From cac625b22990c12a537eaa4c77434017a2303b92 Mon Sep 17 00:00:00 2001
From: amit <amitlangote09@gmail.com>
Date: Thu, 22 Dec 2016 15:33:41 +0900
Subject: [PATCH 1/5] Use correct tuple descriptor before and after routing a
 tuple

When we have a multi-level partitioned hierarchy where tables at
successive levels have different attnums for a partition key attribute(s),
we must use the tuple descriptor of a partitioned table of the given level
to inspect the appropriately converted representation of the input tuple
before computing the partition key to perform tuple-routing.

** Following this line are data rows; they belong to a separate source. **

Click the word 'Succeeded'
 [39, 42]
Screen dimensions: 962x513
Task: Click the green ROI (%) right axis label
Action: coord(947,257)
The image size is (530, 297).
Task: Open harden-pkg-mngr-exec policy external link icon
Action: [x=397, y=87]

So, store in each PartitionDispatch object, a standalone TupleTableSlot
initialized with the TupleDesc of the corresponding partitioned table,
along with a TupleConversionMap to map tuples from the its parent's
rowtype to own rowtype.

After the routing is done and a leaf partition returned, we must use the
leaf partition's tuple descriptor, not the root table's.  For roughly
same reasons as above.  For the ext row and so on, we must then switch
back to the root table's tuple descriptor.  To that end, a dedicated
TupleTableSlot is allocated in EState called es_partition_tuple_slot,
whose descriptor is set to a given leaf partition for every input tuple
after it's routed.

Reported by: n/a
Patch by: Amit Langote
Reports: n/a
---
 src/backend/catalog/partition.c        | 74 ++++++++++++++++++++++++++++------
 src/backend/commands/copy.c            | 31 +++++++++++++-
 src/backend/executor/nodeModifyTable.c | 27 +++++++++++++
 src/include/catalog/partition.h        |  7 ++++
 src/include/nodes/execnodes.h          |  3 ++
 src/test/regress/expected/insert.out   | 37 +++++++++++++++++
 src/test/regress/sql/insert.sql        | 26 ++++++++++++
 7 files changed, 190 insertions(+), 15 deletions(-)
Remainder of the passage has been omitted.